The Student Model is an overlap of the Domain Model. This model highlights the cognitive and affective states of the user in association with its evolution as the learning process progresses. As the user works step-by-step in the process of problem-solving, the system engages itself in the model of the tracking process [1]. This model contains the dynamic representation of the user’s emerging knowledge and skills. No ITS can operate without a full understanding of the user.
The Tutor Model is also called educational or teaching module strategy. The tutoring module is the part of the ITS that designs and regulates instructional interactions with the user. This model accepts information from the Student Model and the Domain Model. It is closely linked to the Student Model, makes use of the knowledge about the user and of his own structure of tutorial objectives, to conceive the pedagogical activity to be introduced. It also monitors the user’s progress, creating a profile of strengths and weaknesses in relation to the production rules (the so-called “tracking of knowledge”). Furthermore, this model regulates instructional interactions with the user. The Tutor Model is, therefore, the source and orchestrator of all pedagogical interventions [1].
The interface is the front-end interaction with the ITS. This system integrates all types of information needed to interact with the user through graphics, text, multimedia, video, menus, etc. The interface model is the communication component of the ITS that controls the interaction between the user and the system, and the communication is processed in both directions. The Interface translates between the internal representation of the system and an interface language that is understandable to the user [1].
In the educational field, it is important to have an adaptive and intelligent system to improve learning. This system takes into account the accumulated information of an individual or groups of individuals over time. The ITS consists of a system that applies the Ambient Intelligence techniques (AmI) to provide better and more support to the educational system users [3]. Yet, what is observed in most of these systems is that they are adaptive or intelligent, but not adaptive and intelligent.
Attention is a complex process through which an individual is able to continuously analyze a spectrum of stimuli and, within a sufficiently short period of time, choose one to focus on. Attention is a cognitive process that consists of the concentration of a stimulus or a small group of stimuli and dismisses others [16]. Most individuals can only focus simultaneously on a very small group of stimuli, this implies ignoring other stimuli and perceptible information.
Attention is the first step in the learning process. Learners can not learn, understand or even remember if they do not listen properly. When the individual does not “Pay Attention”, the learning process fails.
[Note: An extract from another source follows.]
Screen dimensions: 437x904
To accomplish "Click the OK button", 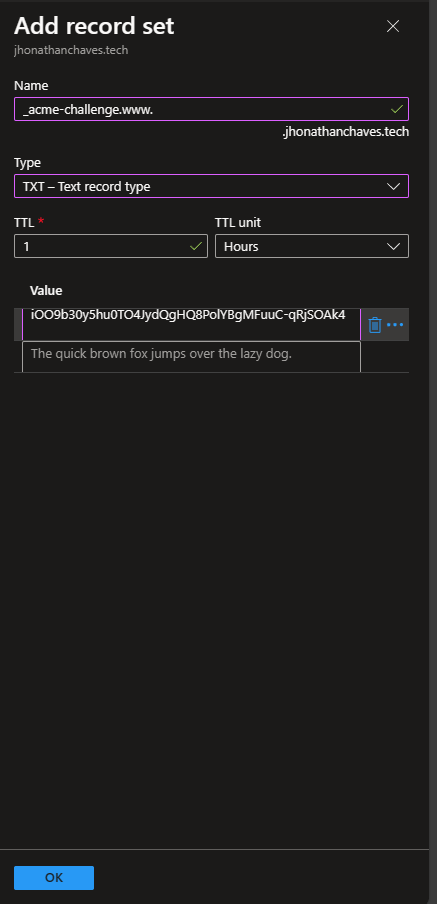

For almost everyone, it is easy to pay attention to the subjects or things that are interesting or stimulating to them, but it’s more difficult to be attentive to boring things [13].
Currently, one of the main problems related to learning is the amount of attention a learner spends when performing a proposed task [16]. The level of attention of each person is increasingly affected by the evolution of the use of the Internet and social networks. These two factors have a high negative impact on attention because they offer other interesting information that causes inattention.
Nowadays, we have to deal constantly with email notifications, social networks, messaging applications, and so on. We live immersed in beeps, vibrations, notifications and flashing icons, which constantly attract our attention and distract us [12]. Even if we return immediately to our task, the fact that we have to consciously evaluate the stimuli to decide that this is not important at the moment has already caused damage to our brain, causing it to waste resources [7,25].
Learning styles
There are many definitions of the concept of learning style. Some of these definitions are: [10,22]: a different way in which an individual learns; a learning method, a individual preference or the best way for an individual to think, process information and demonstrate learning; the preferred means of an individual to acquire knowledge and skills; habits, strategies or regular mental behaviors related to learning, particularly the deliberate educational learning that an individual displays.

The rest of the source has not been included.